**WORK REQUEST:** Give a verbatim repeat of the lines that run from the line containing "Open the 测速结果统计 tab" to the end of the data below.

··· RECORDS FOR THIS TASK ···

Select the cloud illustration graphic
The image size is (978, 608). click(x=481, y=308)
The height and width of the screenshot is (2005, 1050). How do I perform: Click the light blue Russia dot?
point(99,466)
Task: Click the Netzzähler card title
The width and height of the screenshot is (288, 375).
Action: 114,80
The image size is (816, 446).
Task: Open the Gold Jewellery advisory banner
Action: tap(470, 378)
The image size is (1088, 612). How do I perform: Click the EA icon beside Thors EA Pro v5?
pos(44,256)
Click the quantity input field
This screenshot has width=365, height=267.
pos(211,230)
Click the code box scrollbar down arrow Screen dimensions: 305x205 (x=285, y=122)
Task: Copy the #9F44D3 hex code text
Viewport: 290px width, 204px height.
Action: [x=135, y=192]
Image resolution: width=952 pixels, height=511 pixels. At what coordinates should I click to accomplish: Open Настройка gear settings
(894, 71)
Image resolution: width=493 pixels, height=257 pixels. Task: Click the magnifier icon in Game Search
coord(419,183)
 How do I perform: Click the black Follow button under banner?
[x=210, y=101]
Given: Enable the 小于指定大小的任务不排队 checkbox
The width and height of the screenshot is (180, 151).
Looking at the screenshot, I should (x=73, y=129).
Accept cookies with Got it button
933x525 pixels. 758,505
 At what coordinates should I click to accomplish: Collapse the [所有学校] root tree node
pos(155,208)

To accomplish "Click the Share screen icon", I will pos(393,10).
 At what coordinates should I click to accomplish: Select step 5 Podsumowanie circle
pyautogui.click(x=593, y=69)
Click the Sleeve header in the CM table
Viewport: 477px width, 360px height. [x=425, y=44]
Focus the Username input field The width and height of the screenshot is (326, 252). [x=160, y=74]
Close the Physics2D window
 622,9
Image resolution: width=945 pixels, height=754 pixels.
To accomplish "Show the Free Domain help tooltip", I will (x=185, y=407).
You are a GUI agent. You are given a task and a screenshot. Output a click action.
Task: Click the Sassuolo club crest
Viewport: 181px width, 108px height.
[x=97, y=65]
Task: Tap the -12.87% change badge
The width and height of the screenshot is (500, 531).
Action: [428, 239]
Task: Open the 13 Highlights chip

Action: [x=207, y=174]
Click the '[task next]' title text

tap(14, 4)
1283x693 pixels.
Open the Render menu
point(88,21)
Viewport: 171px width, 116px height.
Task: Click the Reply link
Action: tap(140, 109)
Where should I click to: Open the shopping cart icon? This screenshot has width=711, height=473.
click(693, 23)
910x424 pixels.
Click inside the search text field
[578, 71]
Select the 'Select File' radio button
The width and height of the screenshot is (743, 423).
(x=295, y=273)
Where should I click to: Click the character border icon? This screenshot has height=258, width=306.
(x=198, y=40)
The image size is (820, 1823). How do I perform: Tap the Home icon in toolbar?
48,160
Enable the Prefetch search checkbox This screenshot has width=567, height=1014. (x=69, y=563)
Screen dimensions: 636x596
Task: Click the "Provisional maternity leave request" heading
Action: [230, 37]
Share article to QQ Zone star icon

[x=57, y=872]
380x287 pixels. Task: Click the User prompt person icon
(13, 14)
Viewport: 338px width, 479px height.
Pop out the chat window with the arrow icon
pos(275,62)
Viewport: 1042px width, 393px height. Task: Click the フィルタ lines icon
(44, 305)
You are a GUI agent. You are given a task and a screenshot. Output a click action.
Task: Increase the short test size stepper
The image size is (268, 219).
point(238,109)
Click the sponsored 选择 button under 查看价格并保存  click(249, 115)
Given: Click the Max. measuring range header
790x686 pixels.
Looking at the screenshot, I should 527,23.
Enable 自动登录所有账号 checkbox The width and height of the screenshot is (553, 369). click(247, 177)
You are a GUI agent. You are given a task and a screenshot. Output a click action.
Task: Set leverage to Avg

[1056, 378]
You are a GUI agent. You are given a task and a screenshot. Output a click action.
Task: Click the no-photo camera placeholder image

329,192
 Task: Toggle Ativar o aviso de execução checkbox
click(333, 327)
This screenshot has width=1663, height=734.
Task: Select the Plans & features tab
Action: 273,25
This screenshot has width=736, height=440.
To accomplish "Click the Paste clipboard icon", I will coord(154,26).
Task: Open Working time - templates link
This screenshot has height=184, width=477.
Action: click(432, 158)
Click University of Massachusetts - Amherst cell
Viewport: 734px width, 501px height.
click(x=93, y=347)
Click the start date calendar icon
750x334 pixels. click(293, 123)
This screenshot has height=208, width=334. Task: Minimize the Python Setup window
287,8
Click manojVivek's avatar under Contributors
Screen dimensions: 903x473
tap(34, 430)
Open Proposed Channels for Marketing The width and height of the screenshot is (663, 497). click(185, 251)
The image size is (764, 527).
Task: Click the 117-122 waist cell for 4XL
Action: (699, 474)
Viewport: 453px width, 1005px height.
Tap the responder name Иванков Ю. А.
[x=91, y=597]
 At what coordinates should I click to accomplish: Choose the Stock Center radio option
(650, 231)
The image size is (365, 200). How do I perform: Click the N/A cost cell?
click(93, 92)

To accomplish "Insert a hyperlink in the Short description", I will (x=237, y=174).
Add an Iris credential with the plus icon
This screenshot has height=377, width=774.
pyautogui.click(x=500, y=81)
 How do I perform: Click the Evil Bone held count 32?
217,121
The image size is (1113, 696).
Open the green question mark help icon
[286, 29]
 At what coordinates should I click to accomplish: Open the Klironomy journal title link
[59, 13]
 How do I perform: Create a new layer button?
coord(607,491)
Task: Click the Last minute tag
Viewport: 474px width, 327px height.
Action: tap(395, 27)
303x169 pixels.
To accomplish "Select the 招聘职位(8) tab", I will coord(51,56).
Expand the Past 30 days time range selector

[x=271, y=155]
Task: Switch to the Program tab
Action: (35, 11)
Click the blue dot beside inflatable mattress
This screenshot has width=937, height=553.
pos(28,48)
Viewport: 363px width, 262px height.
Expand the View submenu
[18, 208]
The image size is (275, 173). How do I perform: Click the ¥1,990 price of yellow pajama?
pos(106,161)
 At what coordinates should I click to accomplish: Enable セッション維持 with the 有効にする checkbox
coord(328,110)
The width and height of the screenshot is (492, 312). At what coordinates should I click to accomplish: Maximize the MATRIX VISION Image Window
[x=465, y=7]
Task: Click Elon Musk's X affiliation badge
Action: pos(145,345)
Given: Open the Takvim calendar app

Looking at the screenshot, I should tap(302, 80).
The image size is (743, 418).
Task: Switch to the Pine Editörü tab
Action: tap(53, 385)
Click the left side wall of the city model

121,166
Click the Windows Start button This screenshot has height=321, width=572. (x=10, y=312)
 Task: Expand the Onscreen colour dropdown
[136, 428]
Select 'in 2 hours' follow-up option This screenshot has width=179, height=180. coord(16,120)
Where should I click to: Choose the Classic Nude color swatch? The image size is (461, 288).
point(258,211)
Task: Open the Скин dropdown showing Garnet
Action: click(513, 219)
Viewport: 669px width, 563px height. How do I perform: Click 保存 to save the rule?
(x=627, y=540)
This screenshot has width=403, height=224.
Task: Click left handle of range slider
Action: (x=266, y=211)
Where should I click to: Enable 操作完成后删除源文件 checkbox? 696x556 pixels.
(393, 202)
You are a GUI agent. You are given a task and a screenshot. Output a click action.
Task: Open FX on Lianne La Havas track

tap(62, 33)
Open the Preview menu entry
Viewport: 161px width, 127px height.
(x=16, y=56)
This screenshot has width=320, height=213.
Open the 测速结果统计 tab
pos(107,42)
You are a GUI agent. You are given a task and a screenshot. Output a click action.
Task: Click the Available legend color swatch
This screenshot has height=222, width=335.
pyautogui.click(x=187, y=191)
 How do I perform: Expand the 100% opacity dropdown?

···

**RESPONSE AREA:**
Open the 测速结果统计 tab
pos(107,42)
You are a GUI agent. You are given a task and a screenshot. Output a click action.
Task: Click the Available legend color swatch
This screenshot has height=222, width=335.
pyautogui.click(x=187, y=191)
 How do I perform: Expand the 100% opacity dropdown?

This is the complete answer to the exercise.